Chad mediated in talks which led to a shaky ceasefire in April but further talks, scheduled to start on July 15, have been moved to Ethiopia’s capital, after some rebel groups were reluctant to return to N’Djamena.


"It was a constant position of one of the factions of the (rebel) Justice and Equality Movement that the Chadian government is not neutral and is very allied to the Sudanese government," Yamassoum said.

But the Sudanese government was equally suspicious of Chad’s contacts with the rebels, he added. "If we are suspected by both sides then to some extent we are on a middle ground."

Yamassoum said Chad was finding it difficult to fund the refugees and to compensate those hosting them in the east of the country.

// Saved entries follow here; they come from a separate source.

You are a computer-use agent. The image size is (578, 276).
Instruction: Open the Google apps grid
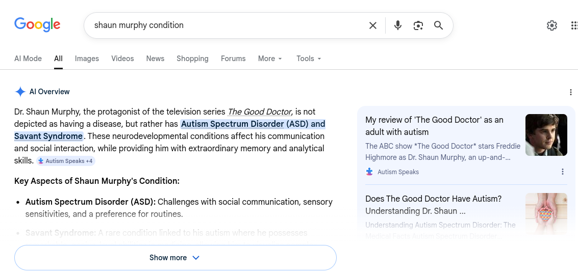coord(574,25)
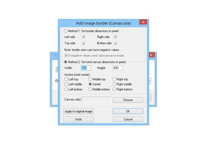Click the Width input field

[x=86, y=68]
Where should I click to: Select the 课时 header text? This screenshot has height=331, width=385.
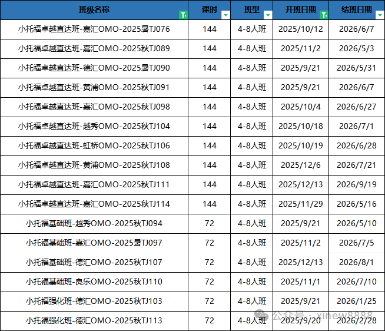(209, 10)
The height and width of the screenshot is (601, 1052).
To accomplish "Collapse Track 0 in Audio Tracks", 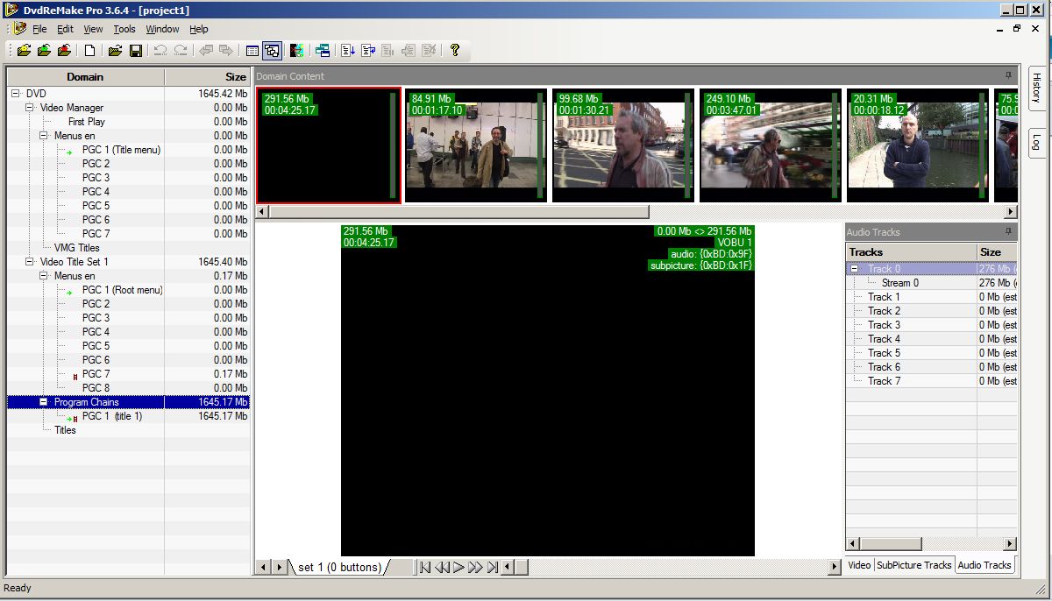I will coord(855,269).
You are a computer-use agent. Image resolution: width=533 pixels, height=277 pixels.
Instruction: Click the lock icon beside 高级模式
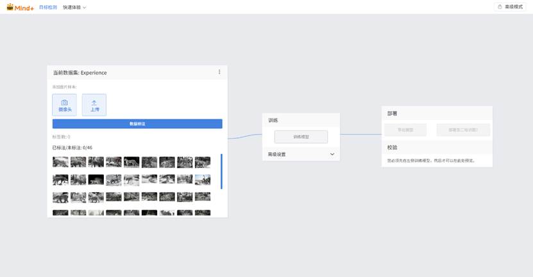499,7
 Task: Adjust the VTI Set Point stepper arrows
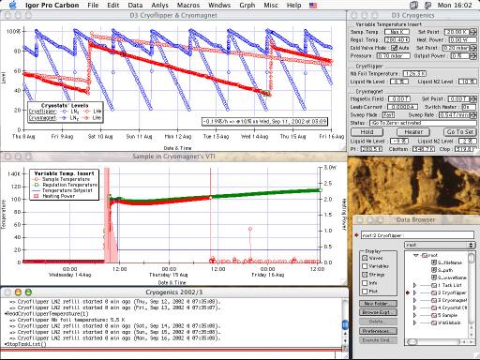pos(473,32)
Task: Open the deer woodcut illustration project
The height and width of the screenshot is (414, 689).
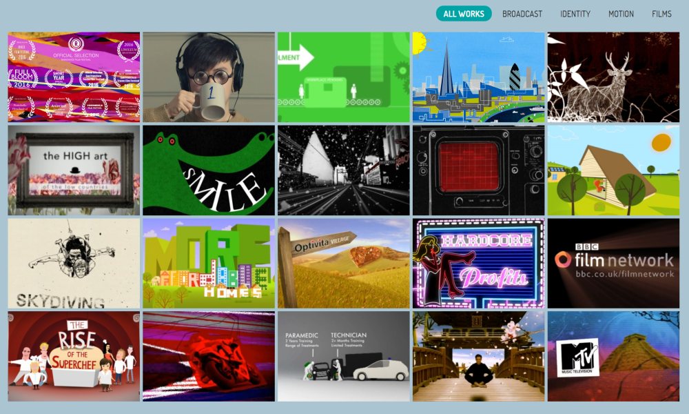Action: [613, 76]
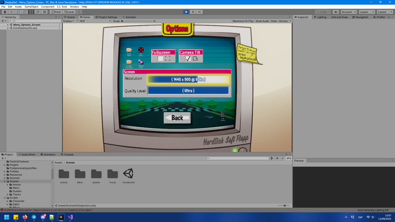Select the Move tool in toolbar
The width and height of the screenshot is (395, 222).
12,12
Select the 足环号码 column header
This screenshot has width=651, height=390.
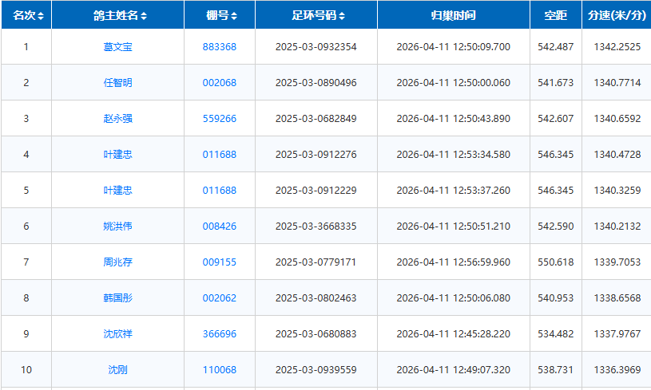pos(316,15)
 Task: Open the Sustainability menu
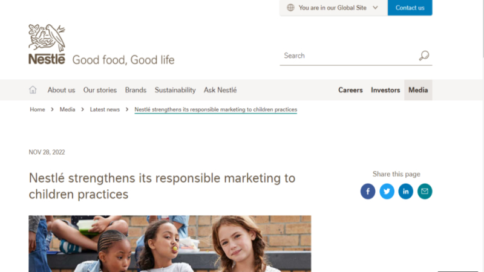(x=175, y=90)
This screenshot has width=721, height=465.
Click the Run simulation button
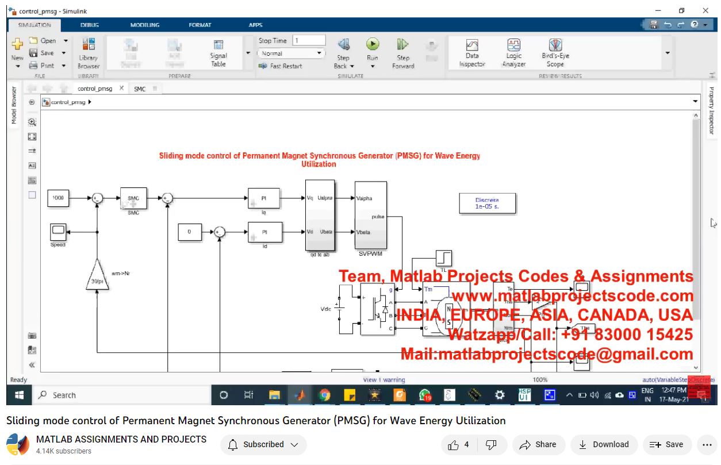(x=373, y=45)
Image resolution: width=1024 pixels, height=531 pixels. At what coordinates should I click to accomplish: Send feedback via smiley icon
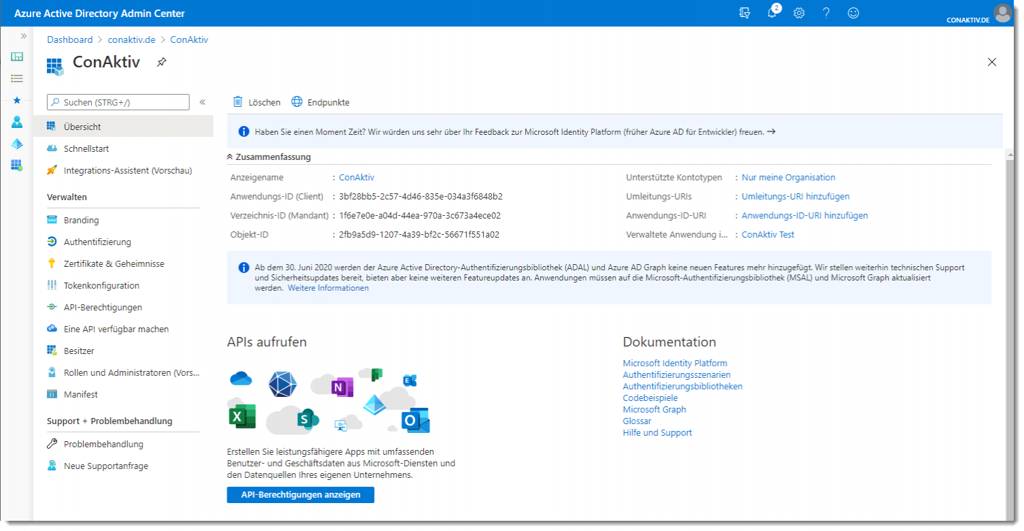point(853,13)

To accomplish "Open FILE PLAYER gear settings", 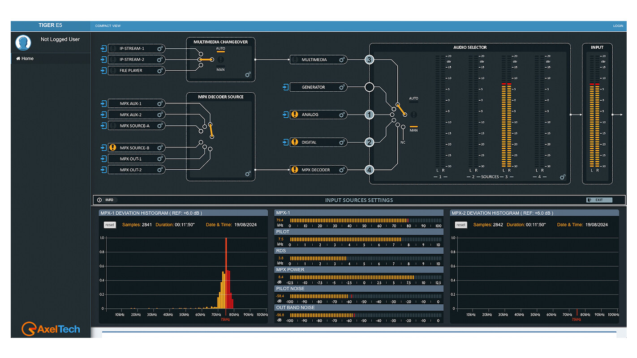I will point(160,70).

Despite having some oil, Chad ranks among the 15 least developed countries in the world, according to U.N. statistics.

"Economic activity has been extinguished in the border region because (the eastern town of) Abeche was a very important entry point for our imports from the Near and Middle East," he said.

U.N. Secretary-General Kofi Annan pledged to appeal for funds for food, medicine and schooling for the Darfur refugees and Chadians who have been hosting them, after a visit to Sudan and Chad last week.

There is concern the conflict could spread to Chad, home to some of the same ethnic groups living in Darfur. Chad’s President Deby is of the African Zaghawa tribe, which makes up part of the rebel movement.

Yamassoum said Chad’s army had dealt with incursions by the militias into its territory, but said there was no chance the country would be dragged into the conflict.

"Of course there are people who are looking to engage us in this conflict, but we are mediators and we will not enter the conflict," he said.